Task objective: Which lines of the material contain the word "pagina"? Show each one.

Supplied data:

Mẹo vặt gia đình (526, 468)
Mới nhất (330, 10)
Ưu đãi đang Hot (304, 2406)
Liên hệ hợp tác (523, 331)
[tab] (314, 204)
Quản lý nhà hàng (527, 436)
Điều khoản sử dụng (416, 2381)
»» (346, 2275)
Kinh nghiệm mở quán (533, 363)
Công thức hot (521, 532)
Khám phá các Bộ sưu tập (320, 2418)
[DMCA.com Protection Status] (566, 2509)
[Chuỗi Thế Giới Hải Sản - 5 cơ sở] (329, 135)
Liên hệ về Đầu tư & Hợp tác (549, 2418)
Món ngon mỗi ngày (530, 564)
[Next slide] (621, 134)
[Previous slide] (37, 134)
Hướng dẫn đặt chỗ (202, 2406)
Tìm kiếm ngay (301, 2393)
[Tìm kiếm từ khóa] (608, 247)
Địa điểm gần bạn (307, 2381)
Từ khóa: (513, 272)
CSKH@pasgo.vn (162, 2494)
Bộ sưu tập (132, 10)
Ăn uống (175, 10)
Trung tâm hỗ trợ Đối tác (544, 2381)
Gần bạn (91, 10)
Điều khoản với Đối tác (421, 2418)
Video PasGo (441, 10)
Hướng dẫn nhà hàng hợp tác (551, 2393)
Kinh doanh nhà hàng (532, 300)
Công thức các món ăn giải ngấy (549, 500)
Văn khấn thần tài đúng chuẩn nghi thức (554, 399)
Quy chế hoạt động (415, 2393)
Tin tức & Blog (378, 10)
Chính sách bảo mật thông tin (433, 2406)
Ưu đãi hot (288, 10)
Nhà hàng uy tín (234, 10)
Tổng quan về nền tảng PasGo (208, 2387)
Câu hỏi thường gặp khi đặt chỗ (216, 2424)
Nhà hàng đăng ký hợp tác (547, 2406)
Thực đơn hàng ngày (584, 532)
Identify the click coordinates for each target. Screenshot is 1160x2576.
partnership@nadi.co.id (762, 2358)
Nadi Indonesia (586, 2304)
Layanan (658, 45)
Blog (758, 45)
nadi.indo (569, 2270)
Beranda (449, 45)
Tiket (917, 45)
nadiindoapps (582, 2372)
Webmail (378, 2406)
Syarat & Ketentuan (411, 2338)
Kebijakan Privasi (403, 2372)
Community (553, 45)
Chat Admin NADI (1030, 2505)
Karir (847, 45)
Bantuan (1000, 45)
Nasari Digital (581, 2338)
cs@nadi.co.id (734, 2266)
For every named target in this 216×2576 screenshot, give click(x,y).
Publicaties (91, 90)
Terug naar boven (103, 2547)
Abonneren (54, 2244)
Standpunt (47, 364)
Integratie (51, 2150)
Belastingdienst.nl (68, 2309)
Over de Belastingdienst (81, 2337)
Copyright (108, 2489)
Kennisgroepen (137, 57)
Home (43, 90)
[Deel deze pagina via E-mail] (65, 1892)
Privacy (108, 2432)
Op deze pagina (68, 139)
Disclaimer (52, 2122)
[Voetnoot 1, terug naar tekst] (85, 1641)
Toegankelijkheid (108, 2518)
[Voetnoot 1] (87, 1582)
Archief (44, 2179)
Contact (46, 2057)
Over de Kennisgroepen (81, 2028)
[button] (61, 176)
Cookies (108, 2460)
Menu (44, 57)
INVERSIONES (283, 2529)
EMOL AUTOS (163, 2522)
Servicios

Solution to this exercise:
[Deel deze pagina via E-mail] (65, 1892)
Op deze pagina (68, 139)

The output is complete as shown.